- Required action
Lift out, unaltered, the lines of the material below between the line holding "Select the Resiliency key in tree" and the line holding "The height and", counting both.

- Records for processing
------------------------------------

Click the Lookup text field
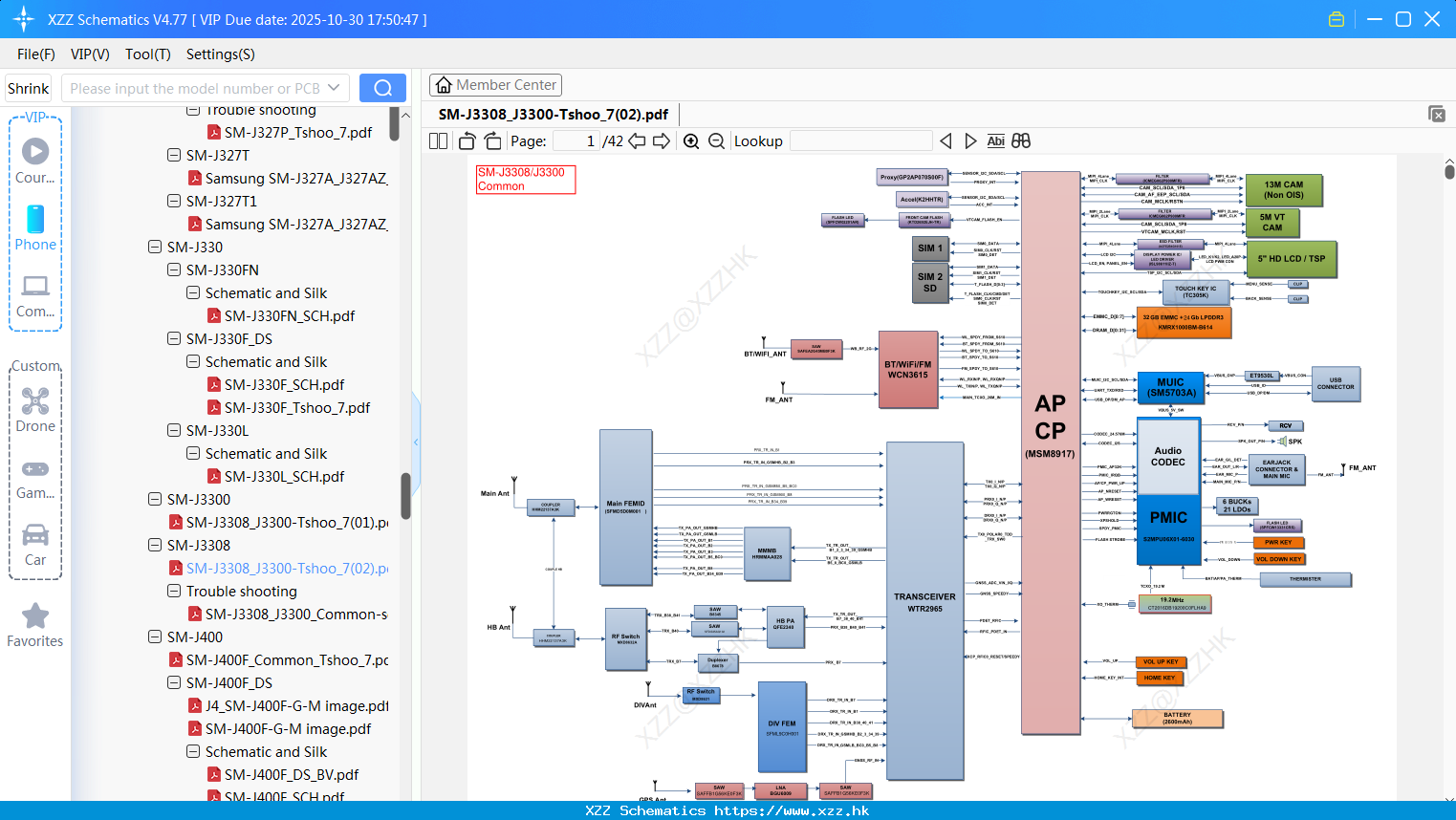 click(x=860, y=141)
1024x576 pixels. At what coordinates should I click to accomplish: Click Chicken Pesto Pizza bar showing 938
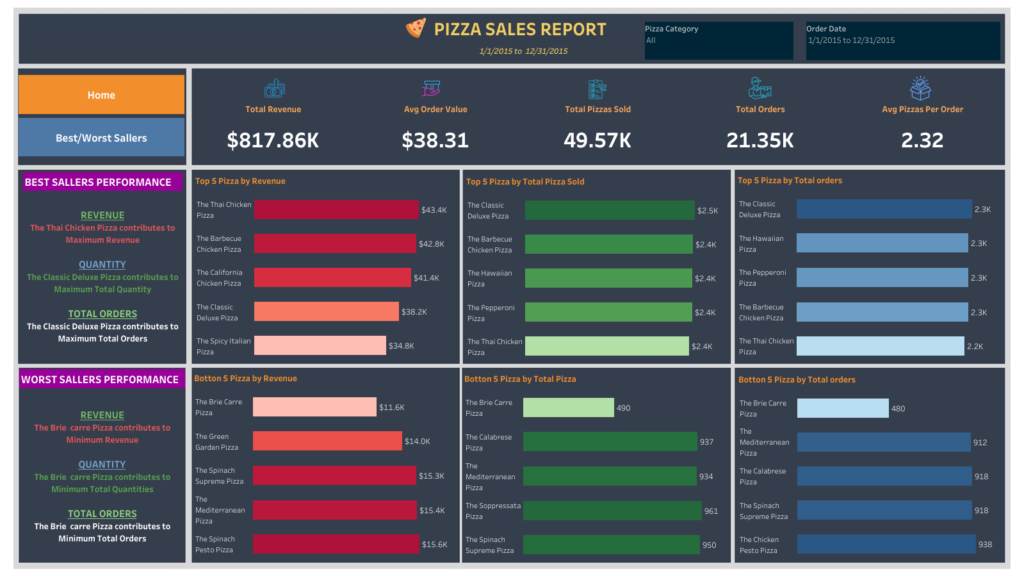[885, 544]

------------------------------------

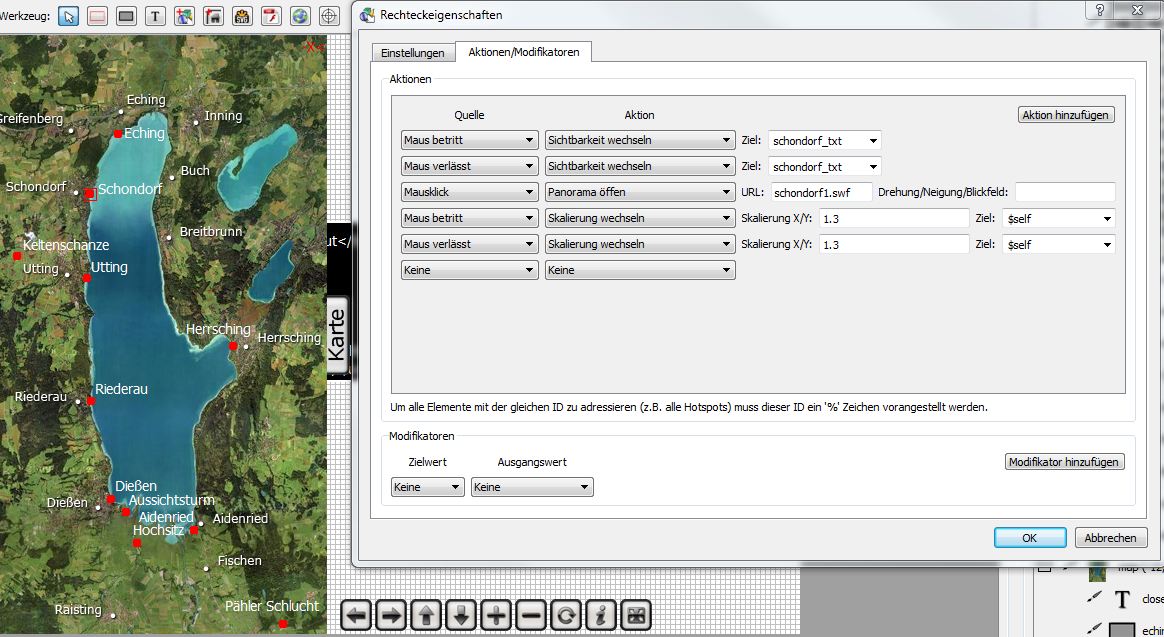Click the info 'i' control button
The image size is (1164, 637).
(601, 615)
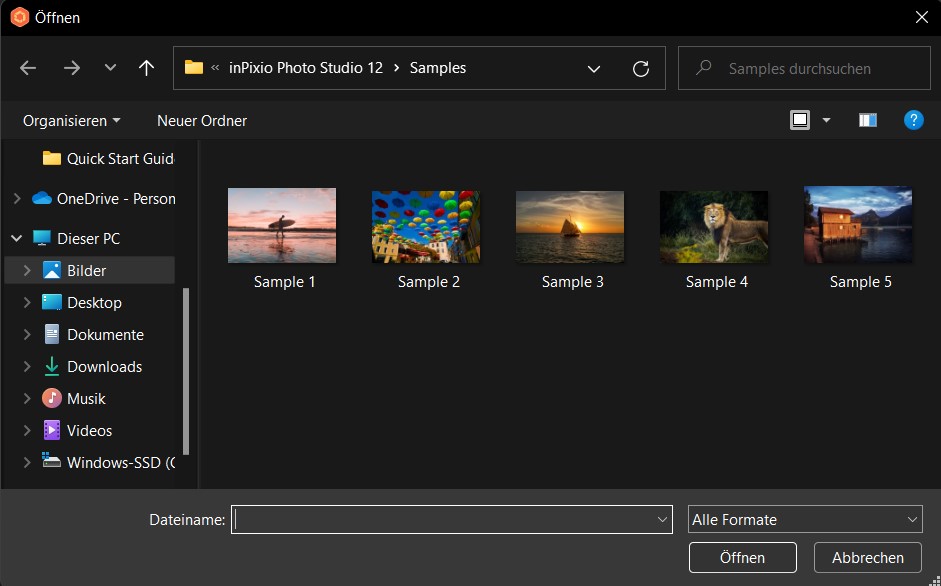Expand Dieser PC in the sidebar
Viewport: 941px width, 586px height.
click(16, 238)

------------------------------------

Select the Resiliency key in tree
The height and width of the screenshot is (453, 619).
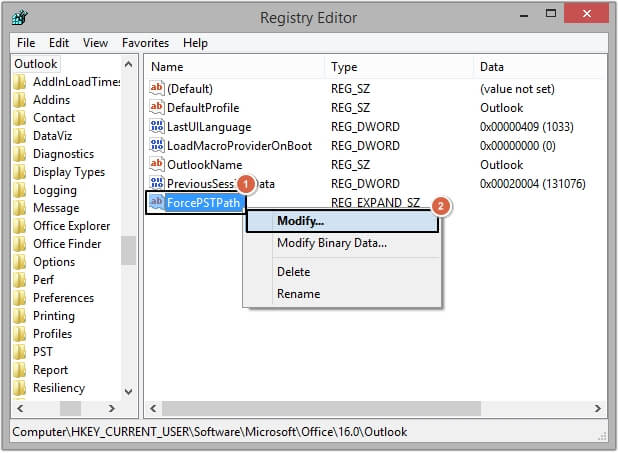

------------------------------------

- Answer to this task
Select the Resiliency key in tree
The height and width of the screenshot is (453, 619).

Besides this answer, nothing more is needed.